Unsloth Is 2x Faster Than Last Year

Spoiler: the Unsloth team rewrote the autograd path in Triton again and your fine-tunes just got cheaper. Same dataset, same LoRA, half the wall time, a third of the VRAM. Free.

The Setup

Unsloth is a drop-in replacement for HuggingFace's training loop. You import their model loader instead of AutoModelForCausalLM, attach LoRA, hand it to TRL's SFTTrainer, and the rest of your code is identical. The kernels do the heavy lifting.

{`pip install "unsloth[colab-new] @ git+https://github.com/unslothai/unsloth.git"
pip install --no-deps trl peft accelerate bitsandbytes`}

The Money Pattern

Here's the whole script. A 7B QLoRA fine-tune on an A100 used to take six hours; this finishes in two. On a 4090 at home it's the difference between "leave it overnight" and "have a coffee".

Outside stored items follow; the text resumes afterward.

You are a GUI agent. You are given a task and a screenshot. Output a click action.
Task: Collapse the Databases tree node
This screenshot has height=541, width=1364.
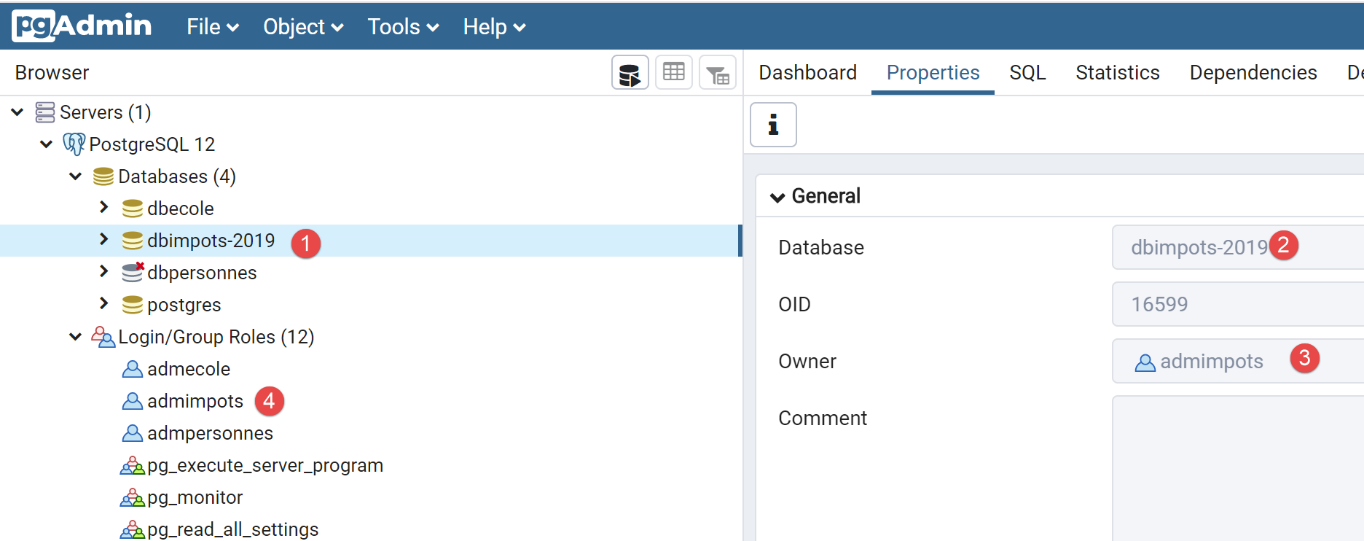click(75, 176)
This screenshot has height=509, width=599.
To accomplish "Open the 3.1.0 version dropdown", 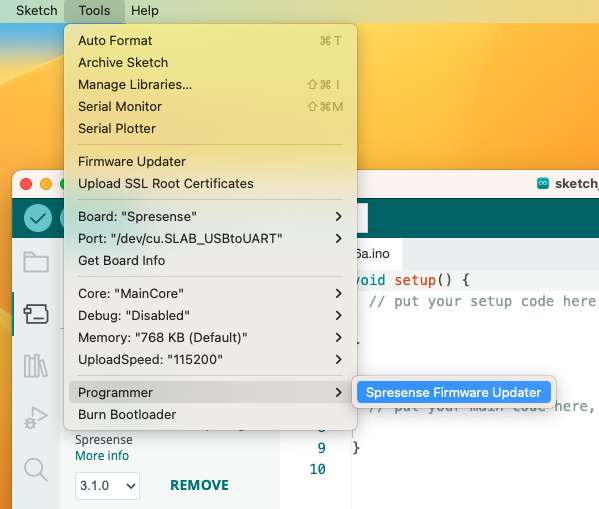I will point(107,486).
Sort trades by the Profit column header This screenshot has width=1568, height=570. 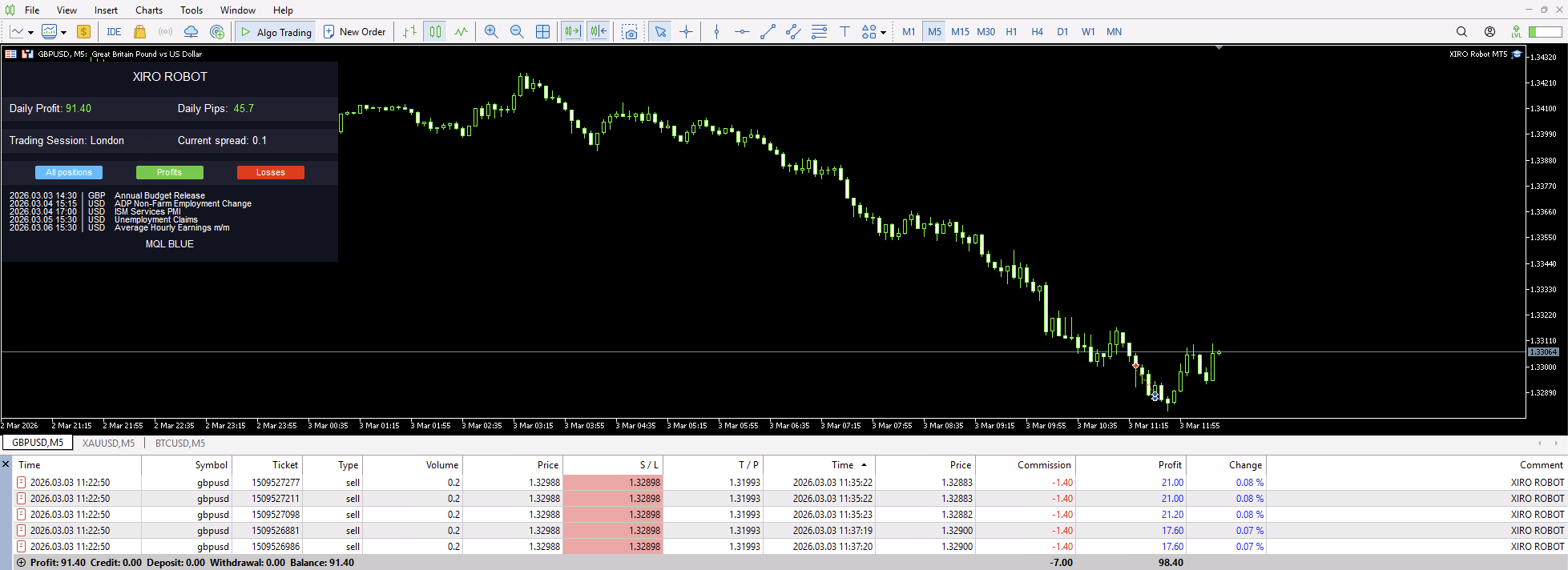click(1169, 465)
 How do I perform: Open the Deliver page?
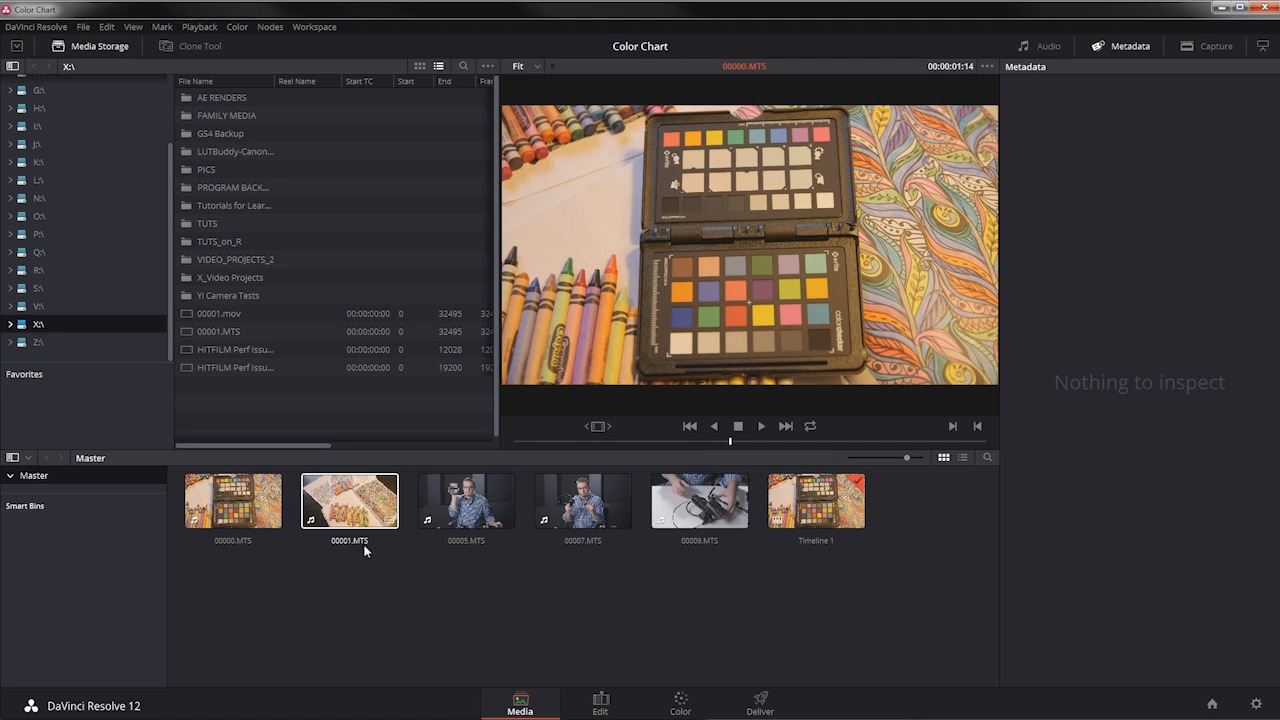pos(760,704)
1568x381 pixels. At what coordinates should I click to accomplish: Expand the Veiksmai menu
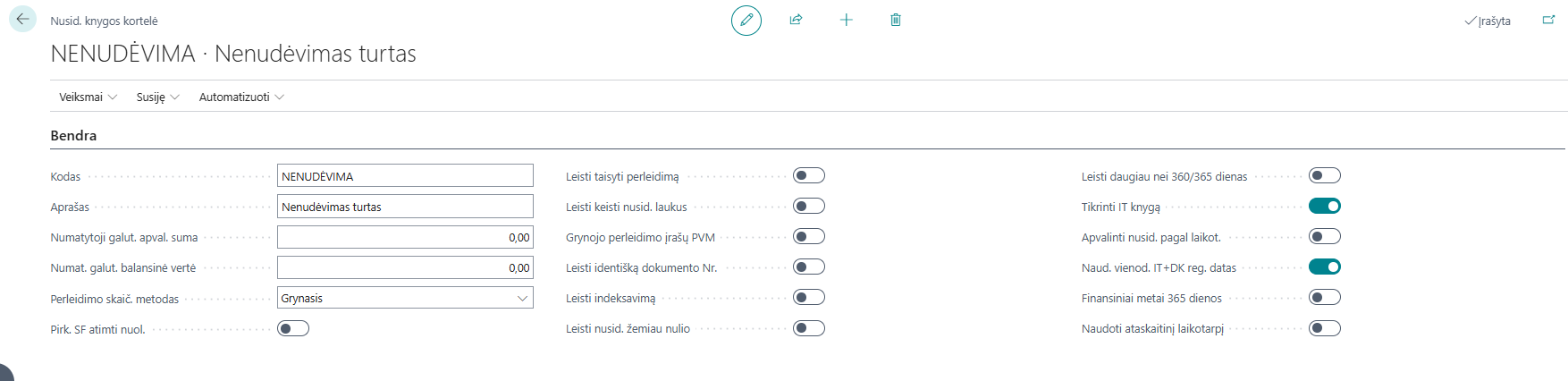point(88,97)
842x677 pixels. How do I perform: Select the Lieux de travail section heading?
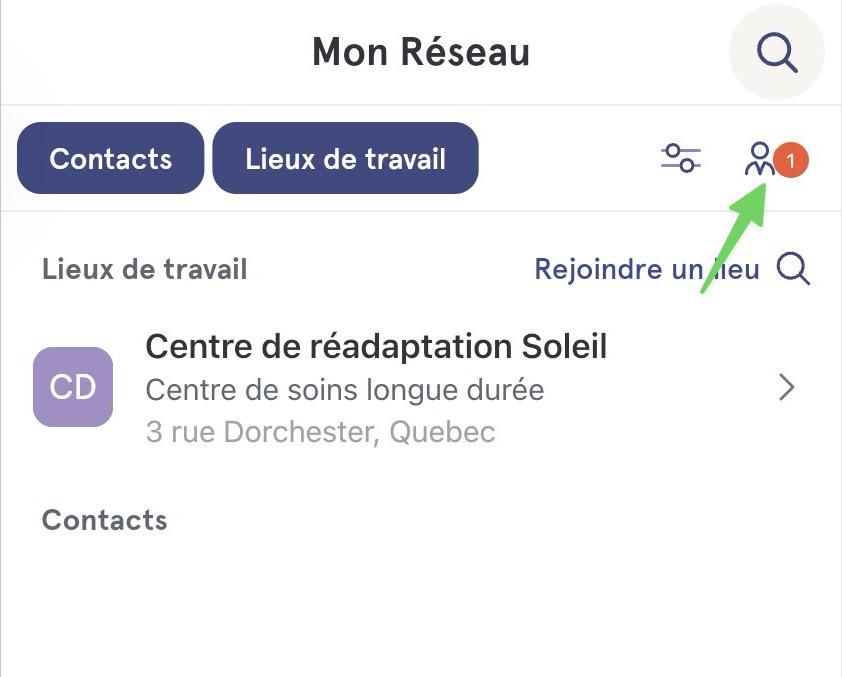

{`from unsloth import FastLanguageModel
from trl import SFTTrainer
from transformers import TrainingArguments

model, tok = FastLanguageModel.from_pretrained(
    model_name="unsloth/llama-3-8b-bnb-4bit",
    max_seq_length=4096,
    load_in_4bit=True,
)

model = FastLanguageModel.get_peft_model(
    model, r=16, lora_alpha=32,
    target_modules=["q_proj","k_proj","v_proj","o_proj"],
)

trainer = SFTTrainer(
    model=model, tokenizer=tok,
    train_dataset=ds, dataset_text_field="text",
    args=TrainingArguments(
        per_device_train_batch_size=2,
        gradient_accumulation_steps=4,
        warmup_steps=10, max_steps=200,
        learning_rate=2e-4, bf16=True,
        output_dir="out",
    ),
)
trainer.train()`}

The Catch

NVIDIA-only. The Triton kernels assume CUDA, so AMD ROCm and Apple silicon are out. If you're on an M-series Mac for training, you're still stuck with MLX (which has its own LoRA story — different post). For cloud GPUs, Unsloth is a no-brainer.

The Verdict

If you're fine-tuning anything on NVIDIA and not using Unsloth, you're lighting cloud credits on fire. Swap your loader, keep your dataset, watch the wall clock collapse. Then ship the adapter and pretend it was hard.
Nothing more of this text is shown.